→ Problem to solve: How many lines in the data below include the word "will"? Respond with the number, nothing more.

→ Exercise material:

+++++

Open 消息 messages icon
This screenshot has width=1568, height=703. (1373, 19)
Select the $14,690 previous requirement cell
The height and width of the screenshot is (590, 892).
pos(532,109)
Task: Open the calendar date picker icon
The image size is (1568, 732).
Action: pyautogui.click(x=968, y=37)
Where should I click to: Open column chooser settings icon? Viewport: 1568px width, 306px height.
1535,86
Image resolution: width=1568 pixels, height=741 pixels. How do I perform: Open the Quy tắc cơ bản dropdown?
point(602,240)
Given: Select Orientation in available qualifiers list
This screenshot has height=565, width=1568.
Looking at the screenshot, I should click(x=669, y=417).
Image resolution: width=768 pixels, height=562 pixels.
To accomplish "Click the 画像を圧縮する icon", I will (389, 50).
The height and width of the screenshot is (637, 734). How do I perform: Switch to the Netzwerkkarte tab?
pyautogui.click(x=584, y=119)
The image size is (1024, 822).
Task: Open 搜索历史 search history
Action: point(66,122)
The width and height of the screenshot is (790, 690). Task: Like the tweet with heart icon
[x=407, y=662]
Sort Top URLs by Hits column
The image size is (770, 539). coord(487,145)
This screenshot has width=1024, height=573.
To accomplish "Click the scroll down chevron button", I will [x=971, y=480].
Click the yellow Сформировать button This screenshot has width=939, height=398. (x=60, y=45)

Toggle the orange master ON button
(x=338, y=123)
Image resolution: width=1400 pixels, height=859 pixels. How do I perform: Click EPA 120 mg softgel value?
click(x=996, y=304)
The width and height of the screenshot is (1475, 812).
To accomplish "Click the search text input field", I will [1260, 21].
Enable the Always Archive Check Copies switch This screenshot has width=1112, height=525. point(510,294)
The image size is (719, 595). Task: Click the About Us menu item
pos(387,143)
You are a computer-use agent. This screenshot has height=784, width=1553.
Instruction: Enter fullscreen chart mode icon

+++++

→ Your solution: 3